WHAT we go through during enrollment here is nothing compared to what parents go through in Hong Kong. No kidding dearies.

In Hong Kong, you need to apply a year in advance to get a slot -- even in nursery school! It is common to see hundreds of parents lining up outside schools just to get application forms. And because each school has a limited number of students, you need to stand in line and apply in different schools, just in case you don’t get accepted in the school of your choice. It will also be like this when their kids have to undertake primary and secondary education. Needless to say, there is no such thing as “latecomer” students in Hong Kong.

The good thing about educating a kid in Hong Kong is that the Hong Kong government subsidizes a part of the tuition expense for permanent residents so they pay only about HKD 700. This becomes around HKD 3,000 for nonpermanent residents. Books and other school related expenses are not subsidized though.

Yet despite the difficulties she had to go through just to secure a precious slot for her daughter and having to spend for books and other school related expenses, Gladys Baluyos still thinks that it is good for her Alexi to study in Hong Kong. The government subsidy is a great help in saving up for Alexi’s college and she feels confident about the safety of her daughter inside the school.

Hong Kong schools have video cameras and they do a “school lock up,” or they close the school gates when students are already inside. Outsiders could not enter its premises and students could not also go out and cut classes. In fact, even parents are not allowed to get inside the schools. They are only allowed a day to observe what their kids will be doing inside the classroom. After that, they can only drop their child at the school’s gate. And this policy is strictly imposed even for nursery kids. Quite a huge difference when compared to some of our local schools where parents are allowed inside the kid’s classroom if they start bawling and crying for their mama.

Yes dearies, independence is a big thing in Hong Kong. Kids start trooping to schools at two years old, when they start nursery. At this young age, they already go to field trips with teachers, and of course, without their parents trailing behind. Gladys shared that a nursery class is divided into two teams with about nine kids each. Each team will rotate on the day’s lesson plan. Example, the first team will be engaged in storytelling while the other team will do activities. When done, they will swap activities. Bathroom breaks are done in between rotations. Their classroom has its own toilet and each child is trained and expected to be able to go to the bathroom independently.

This kind of early training extends even to their home. Although Alexi has a yaya, she studies by herself and does most things on her own.
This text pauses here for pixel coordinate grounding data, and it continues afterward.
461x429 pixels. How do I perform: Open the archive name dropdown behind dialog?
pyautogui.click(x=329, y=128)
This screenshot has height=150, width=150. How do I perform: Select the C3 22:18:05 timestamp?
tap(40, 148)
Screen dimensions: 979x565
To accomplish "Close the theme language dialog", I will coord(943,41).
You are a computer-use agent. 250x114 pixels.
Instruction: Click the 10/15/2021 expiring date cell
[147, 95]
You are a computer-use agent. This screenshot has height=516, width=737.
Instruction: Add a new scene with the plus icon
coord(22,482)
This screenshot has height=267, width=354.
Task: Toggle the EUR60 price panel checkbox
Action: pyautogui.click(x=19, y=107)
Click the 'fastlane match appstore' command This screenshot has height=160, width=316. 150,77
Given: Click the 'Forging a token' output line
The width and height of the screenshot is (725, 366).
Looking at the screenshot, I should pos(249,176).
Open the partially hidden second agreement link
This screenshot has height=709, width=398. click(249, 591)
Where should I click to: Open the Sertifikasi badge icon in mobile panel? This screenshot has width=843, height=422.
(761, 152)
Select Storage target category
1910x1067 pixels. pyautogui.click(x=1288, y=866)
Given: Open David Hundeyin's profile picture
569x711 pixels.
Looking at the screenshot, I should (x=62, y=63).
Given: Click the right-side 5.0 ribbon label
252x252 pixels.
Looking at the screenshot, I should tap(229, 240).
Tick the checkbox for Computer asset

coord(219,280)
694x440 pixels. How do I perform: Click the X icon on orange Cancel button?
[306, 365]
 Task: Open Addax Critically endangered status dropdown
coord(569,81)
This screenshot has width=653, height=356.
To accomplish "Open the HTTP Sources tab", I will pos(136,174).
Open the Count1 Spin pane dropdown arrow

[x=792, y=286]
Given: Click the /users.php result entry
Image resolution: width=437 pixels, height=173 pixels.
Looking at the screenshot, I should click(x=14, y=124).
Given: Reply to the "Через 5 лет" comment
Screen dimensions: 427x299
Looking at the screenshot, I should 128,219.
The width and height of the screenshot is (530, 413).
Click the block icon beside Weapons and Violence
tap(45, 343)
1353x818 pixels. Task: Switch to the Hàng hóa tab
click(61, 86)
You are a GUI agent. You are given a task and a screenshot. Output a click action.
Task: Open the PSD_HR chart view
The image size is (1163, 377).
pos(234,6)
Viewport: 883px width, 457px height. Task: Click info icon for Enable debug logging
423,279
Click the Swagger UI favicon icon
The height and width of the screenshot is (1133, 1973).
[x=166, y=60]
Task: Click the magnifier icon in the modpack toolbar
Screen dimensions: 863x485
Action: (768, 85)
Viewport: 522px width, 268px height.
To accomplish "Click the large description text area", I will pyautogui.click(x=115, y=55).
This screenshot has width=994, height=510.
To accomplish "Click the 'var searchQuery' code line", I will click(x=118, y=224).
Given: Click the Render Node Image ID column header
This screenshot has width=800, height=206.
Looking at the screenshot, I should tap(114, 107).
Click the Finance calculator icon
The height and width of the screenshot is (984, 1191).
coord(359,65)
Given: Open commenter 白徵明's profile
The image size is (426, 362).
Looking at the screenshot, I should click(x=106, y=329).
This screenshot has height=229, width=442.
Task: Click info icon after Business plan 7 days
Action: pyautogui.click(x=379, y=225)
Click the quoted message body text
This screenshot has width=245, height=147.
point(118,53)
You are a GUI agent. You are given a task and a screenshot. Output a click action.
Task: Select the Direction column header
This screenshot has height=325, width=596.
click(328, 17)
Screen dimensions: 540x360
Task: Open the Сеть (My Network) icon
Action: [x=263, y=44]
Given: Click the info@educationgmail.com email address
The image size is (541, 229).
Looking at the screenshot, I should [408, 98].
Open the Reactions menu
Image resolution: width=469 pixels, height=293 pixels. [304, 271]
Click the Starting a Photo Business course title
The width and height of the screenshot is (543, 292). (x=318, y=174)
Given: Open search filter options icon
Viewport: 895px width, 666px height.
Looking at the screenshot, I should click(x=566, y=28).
Gladys admits that one big factor that pushes Alexi to independently learn is that Gladys herself could not read Chinese writing. Alexi has to learn from her teachers and tutors and do her homework on her own. Alexi also had to learn Cantonese because it is the language used by her teachers. But the little one has the edge of being fluent in English, something that makes her feel a little bit more superior to her Chinese classmates who are only just learning to speak the language.

It came as a shock to me when Gladys started talking about the way school kids in Hong are trained to be independent at such an early age. That is something we could emulate with our nursery kids here. And perhaps we need to rethink our common belief that kids that start learning at an early age end up being burned out or unhappy.

That’s it dearies. I hope you have been having happy episodes of the first day of school of your little ones. Cheers to learning!